Thanks M2! It’s not easy, and like any family, there’s bound to be some frictions. But we can and should do more to create safe spaces for employees so they can do their best work and feel part of something meaningful. Easier said than done, but entirely achievable.
Dr. McFrugal says
I agree that empathy, compassion, and EQ does go along way. In addition, I think a lot of people feel under appreciated for all of the hard work that they do. Gratitude for what you have and appreciation for others probably helps out with work place happiness too.
Appreciation is definitely key! High fives should be more commonplace. I’ve had some bosses say “that’s just doing your job.” Well, tell that to pro sports players who high five and celebrate throughout games. It’s a human thing.
Ben Zabulis says
I wouldn’t place to much value on work friends. Yes, the camaraderie is great but are you sure they are the friends you really want or need. I’m still in touch with a few work friends but I think most of my ‘friends for life’ have been made in retirement where doing various activities or going on travels ensures you meet like-minded people who are into your thing. Work colleagues are okay whilst working but you have to remember most are well and truly stuck in a vicious consumerist ‘earn and spend’ cycle and perhaps unlikely to be going any place soon. Most, unfortunately, will never understand or get that early retirement ethos which can create a divide..
Agree, Ben. I wouldn’t recommend that this team is necessarily transposable outside of work. Merely, the effort to make a better work situation is in our grasp with a few ounces of respect for each others’ voices in team settings.
To your point, it will be interesting to see which of my friends sticks around after I retire early, or will that divide emerge. I have a feeling you’re right on the divide!
Team CF says
Leave it up to Big C to second guess everything 😉
Still not going back to work though!
LOL! I am the skeptic if ever there was one, no? I’ve got to challenge every notion that most everyone else eats for breakfast without a second thought. That way I’ll be sure I’ve made the right call, if and when I fold my tent. 🙂
Patrice @ Financial Peacock says
For me, keys to a enjoying a company involve having a good direct manager (challenges me, rewards me, values me, etc.) and “work friends”. The work friends don’t need to be in my department, but in general it’s nice to have people around that I like since we spend so much time at work.

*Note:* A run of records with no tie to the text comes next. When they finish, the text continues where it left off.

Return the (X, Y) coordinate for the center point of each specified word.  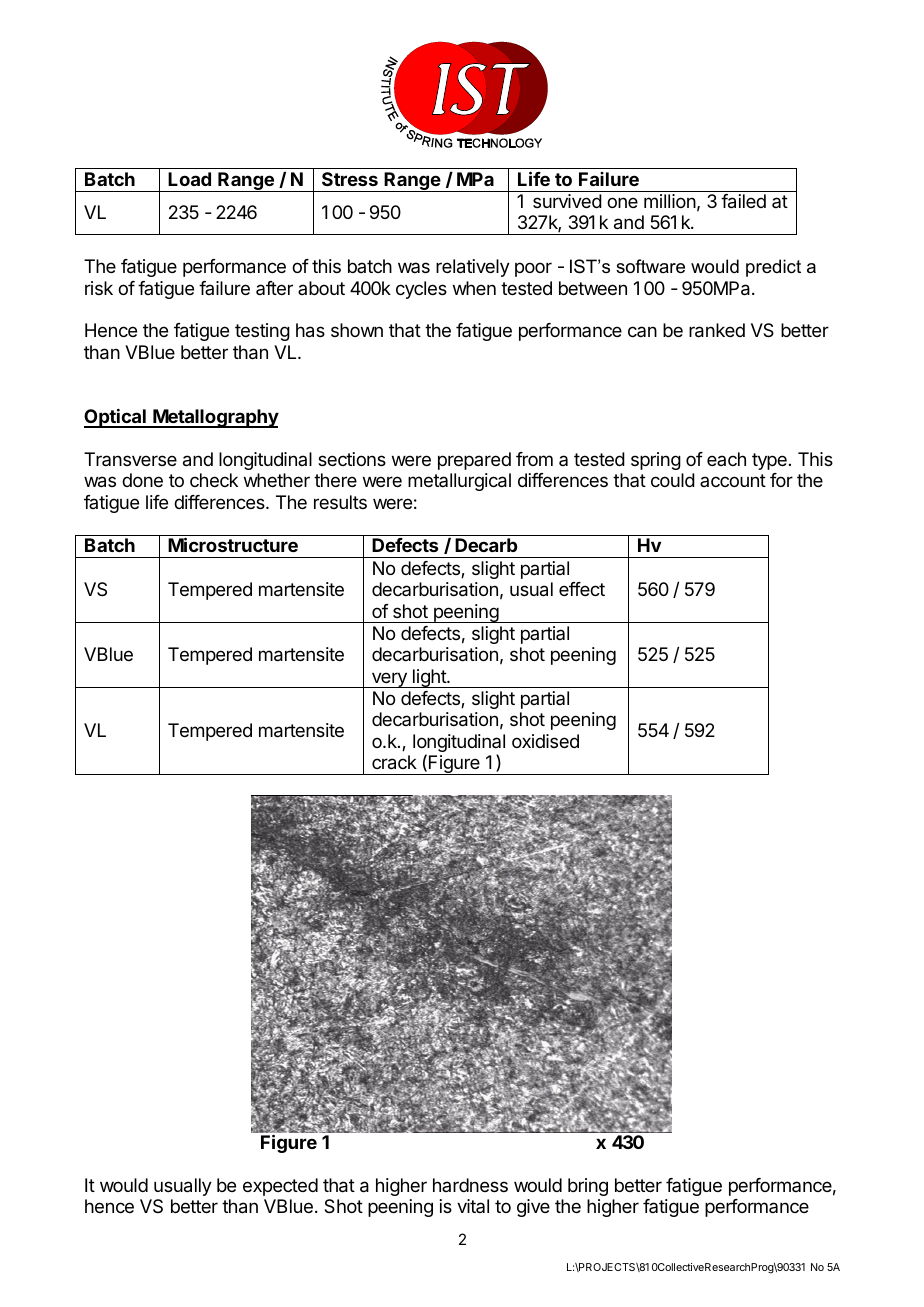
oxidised (545, 741)
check (214, 480)
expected (280, 1187)
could (673, 480)
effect (582, 589)
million (670, 201)
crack (394, 762)
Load (189, 179)
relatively (473, 268)
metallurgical (459, 482)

Right on, Patrice! Your direct manager I think is the biggest factor in your job satisfaction. Building a team at work is a close second. Or, if you’re stuck with a not so great boss and can’t switch up easily, perhaps the team (capital T) you create and grow becomes a support network of sorts?

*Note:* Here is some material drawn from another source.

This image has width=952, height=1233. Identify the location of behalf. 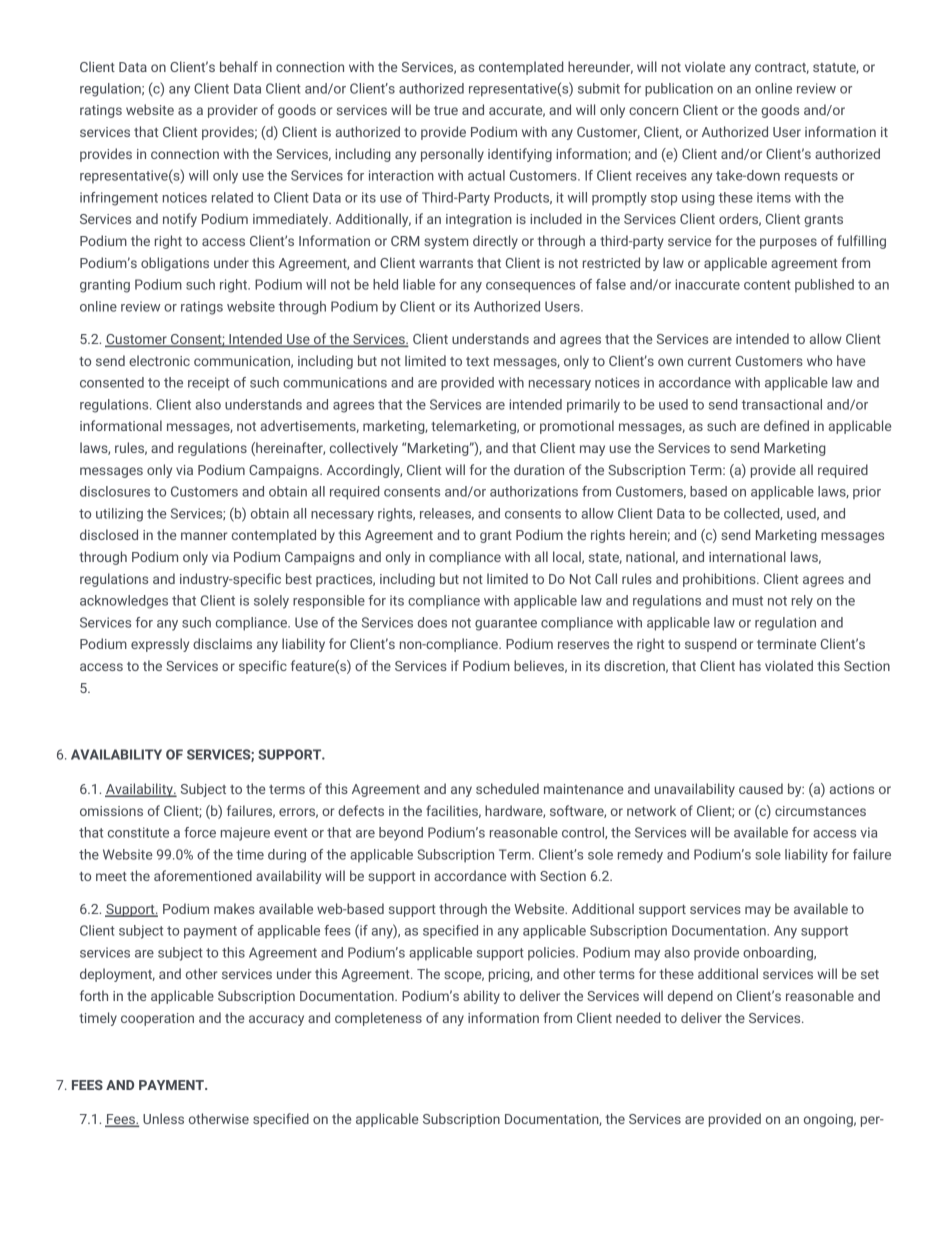
(239, 66).
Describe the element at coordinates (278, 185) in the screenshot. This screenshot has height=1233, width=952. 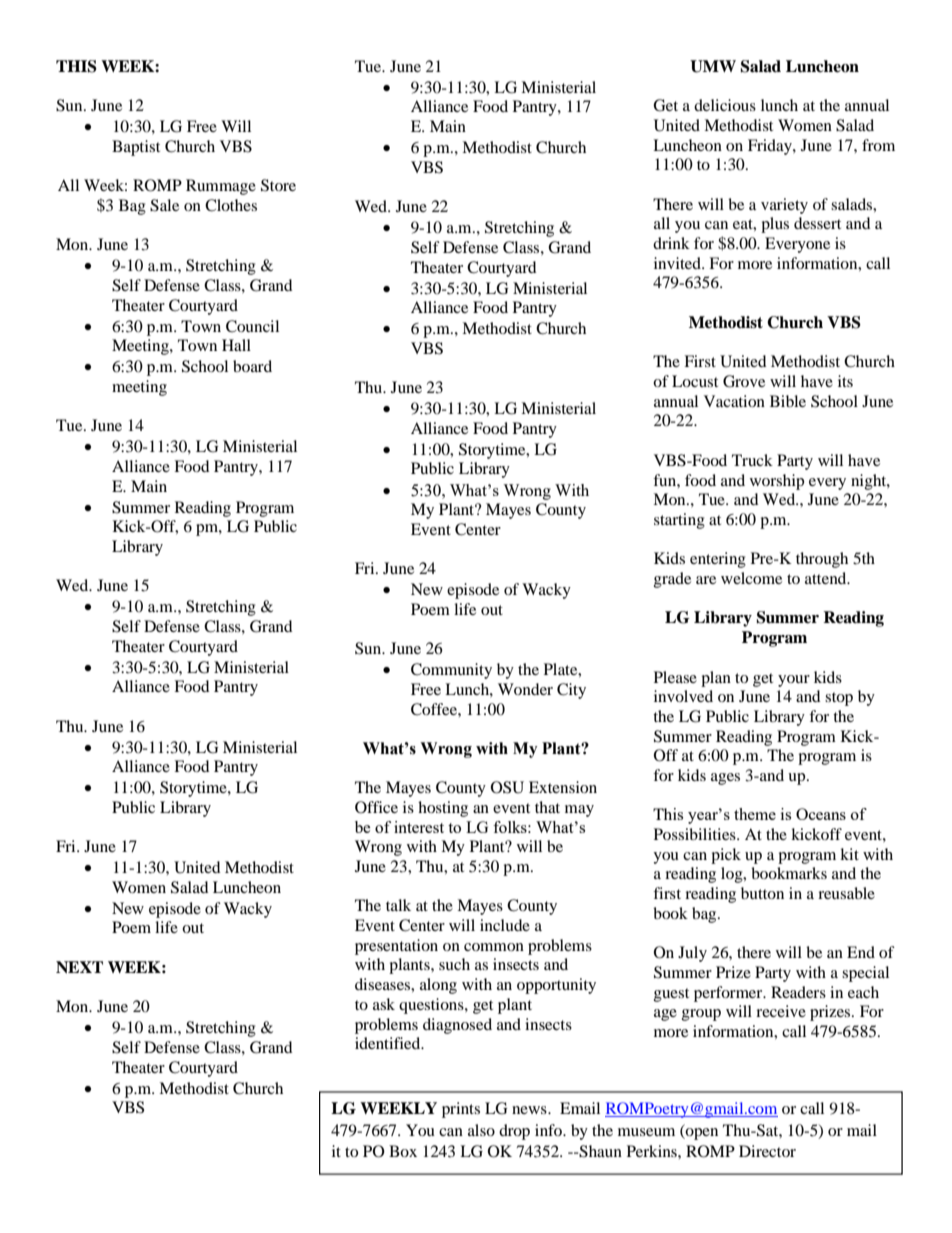
I see `Store` at that location.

I think a sizable percentage of people actually believe in the work they do, me included on certain days 😀
I know people in their 50s & 60s who have no apparent need for money – couple of houses paid for, luxury cars paid for, empty-nesters who have paid for their progeny’s college. They seem to be working because they believe in the cause – whatever that might be.
At times I understand there they are coming from, but most of the other times it just seems that they are missing out on so many other things life has to offer.

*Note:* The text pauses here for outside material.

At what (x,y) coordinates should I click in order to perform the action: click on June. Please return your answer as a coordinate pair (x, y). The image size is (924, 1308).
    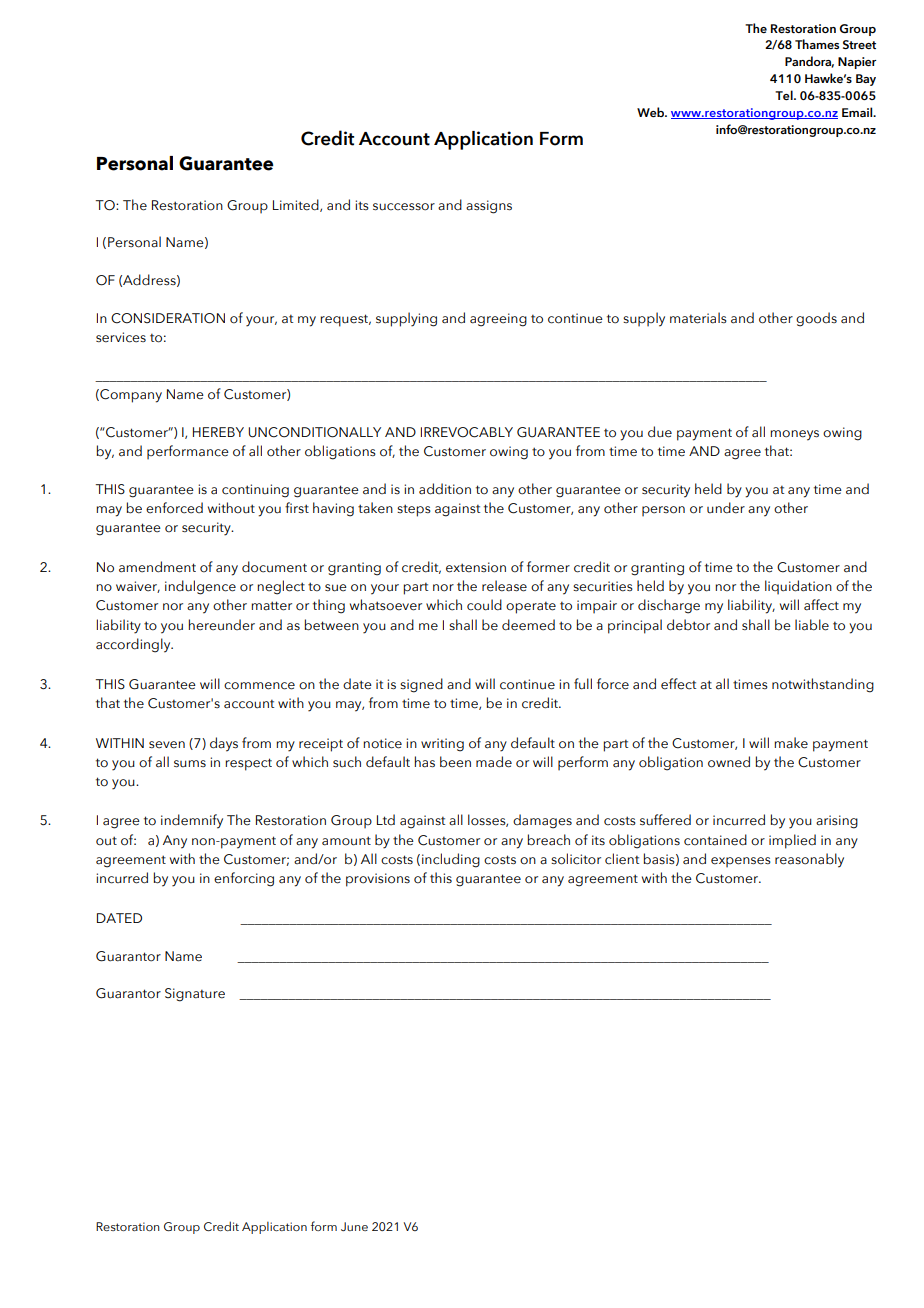
    Looking at the image, I should click on (354, 1226).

“on certain days”… That’s for dang sure. Other days, you’re like, “Who’s running this shop, the Keystone Cops???”
Believing in a cause and having the desire to be “useful” can make all the difference in our motivations. Bonus, if you know what it takes to create strong teams.
One of the main regrets of the dying is that they worked too hard. My point with this post isn’t to say one needs to buckle down and go hard at it until 65. Rather, find a way to make the journey meaningful, and don’t push hard and fast for some mythical 30-something “retirement”.